**Directions for this task**:
Each line below that includes "logo" counts once; report the total and nothing more.

**Data for analysis**:
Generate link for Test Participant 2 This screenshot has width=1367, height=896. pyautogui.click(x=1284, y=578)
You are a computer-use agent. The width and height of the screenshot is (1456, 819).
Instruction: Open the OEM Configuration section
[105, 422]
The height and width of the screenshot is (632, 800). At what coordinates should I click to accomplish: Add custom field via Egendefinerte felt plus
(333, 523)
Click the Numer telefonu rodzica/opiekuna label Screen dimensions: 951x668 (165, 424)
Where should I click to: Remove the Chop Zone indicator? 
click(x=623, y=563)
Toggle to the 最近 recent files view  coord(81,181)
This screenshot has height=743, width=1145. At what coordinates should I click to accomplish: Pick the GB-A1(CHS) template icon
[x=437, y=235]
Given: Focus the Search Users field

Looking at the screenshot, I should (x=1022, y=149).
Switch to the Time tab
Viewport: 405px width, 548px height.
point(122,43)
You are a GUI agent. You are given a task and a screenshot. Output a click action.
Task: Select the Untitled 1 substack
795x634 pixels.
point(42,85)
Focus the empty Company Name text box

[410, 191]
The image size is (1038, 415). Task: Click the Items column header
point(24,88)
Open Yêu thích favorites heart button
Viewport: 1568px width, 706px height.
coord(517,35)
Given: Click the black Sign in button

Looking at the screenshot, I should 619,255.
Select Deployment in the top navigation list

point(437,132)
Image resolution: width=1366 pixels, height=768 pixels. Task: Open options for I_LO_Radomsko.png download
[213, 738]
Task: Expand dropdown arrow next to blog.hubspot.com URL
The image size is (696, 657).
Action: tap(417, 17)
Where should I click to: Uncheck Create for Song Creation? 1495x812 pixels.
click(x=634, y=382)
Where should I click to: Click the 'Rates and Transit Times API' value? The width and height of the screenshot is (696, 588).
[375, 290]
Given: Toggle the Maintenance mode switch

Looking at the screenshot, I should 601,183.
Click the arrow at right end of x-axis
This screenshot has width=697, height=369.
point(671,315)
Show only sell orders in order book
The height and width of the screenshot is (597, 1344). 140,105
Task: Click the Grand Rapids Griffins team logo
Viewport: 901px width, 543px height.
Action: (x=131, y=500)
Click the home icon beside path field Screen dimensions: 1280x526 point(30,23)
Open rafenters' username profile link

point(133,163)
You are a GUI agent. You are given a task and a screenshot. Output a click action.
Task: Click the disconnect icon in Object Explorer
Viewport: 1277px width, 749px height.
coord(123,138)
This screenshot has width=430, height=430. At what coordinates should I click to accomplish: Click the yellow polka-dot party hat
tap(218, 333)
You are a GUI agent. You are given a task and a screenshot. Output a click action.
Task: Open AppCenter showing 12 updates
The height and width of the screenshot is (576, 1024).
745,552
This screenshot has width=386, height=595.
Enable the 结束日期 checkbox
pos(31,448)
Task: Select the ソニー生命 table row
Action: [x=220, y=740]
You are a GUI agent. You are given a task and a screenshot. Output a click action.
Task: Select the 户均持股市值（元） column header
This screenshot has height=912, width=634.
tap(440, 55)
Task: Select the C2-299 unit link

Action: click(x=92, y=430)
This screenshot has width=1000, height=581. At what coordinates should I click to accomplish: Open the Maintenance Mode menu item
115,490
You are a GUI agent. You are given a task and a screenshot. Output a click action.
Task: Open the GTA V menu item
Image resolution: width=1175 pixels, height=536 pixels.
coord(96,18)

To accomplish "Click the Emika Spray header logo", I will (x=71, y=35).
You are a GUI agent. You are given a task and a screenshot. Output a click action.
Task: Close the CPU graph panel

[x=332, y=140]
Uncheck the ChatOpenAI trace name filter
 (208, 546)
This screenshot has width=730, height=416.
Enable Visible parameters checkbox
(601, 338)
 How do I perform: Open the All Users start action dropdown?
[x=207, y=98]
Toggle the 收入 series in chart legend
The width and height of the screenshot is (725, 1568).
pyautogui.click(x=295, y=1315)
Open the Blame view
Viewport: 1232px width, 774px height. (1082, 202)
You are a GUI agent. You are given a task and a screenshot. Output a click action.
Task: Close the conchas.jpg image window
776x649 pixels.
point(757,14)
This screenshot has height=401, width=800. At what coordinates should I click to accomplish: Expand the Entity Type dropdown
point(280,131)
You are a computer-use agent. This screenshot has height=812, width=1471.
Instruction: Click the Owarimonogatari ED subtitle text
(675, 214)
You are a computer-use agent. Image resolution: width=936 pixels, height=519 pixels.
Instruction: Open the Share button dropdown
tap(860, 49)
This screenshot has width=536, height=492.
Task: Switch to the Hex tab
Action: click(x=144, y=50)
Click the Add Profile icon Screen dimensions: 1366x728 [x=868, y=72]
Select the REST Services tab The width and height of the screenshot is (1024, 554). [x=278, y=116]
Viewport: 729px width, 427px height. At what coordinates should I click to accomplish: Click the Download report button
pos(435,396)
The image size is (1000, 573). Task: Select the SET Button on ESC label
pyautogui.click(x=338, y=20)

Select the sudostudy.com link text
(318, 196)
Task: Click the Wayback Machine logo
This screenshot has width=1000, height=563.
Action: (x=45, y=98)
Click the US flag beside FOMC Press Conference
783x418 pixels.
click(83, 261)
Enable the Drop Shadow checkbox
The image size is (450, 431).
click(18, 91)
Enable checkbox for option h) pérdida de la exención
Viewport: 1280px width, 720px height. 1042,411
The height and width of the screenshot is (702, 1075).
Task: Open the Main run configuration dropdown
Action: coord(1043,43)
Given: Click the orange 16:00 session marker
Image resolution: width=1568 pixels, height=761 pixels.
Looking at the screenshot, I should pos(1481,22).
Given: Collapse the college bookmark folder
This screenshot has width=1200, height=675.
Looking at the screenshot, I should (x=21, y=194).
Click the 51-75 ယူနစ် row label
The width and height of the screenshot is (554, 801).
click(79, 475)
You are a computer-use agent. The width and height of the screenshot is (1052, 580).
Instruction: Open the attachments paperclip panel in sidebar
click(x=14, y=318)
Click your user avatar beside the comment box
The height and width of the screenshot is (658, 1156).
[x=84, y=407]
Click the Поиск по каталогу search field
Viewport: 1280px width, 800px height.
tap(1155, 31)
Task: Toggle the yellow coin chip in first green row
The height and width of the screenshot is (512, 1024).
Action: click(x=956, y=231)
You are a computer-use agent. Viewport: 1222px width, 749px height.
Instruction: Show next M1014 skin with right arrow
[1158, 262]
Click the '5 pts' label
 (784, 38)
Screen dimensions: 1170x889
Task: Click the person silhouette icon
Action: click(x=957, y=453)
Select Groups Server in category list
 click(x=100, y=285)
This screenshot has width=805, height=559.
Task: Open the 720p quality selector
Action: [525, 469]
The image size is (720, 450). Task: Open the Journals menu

**Task output**:
3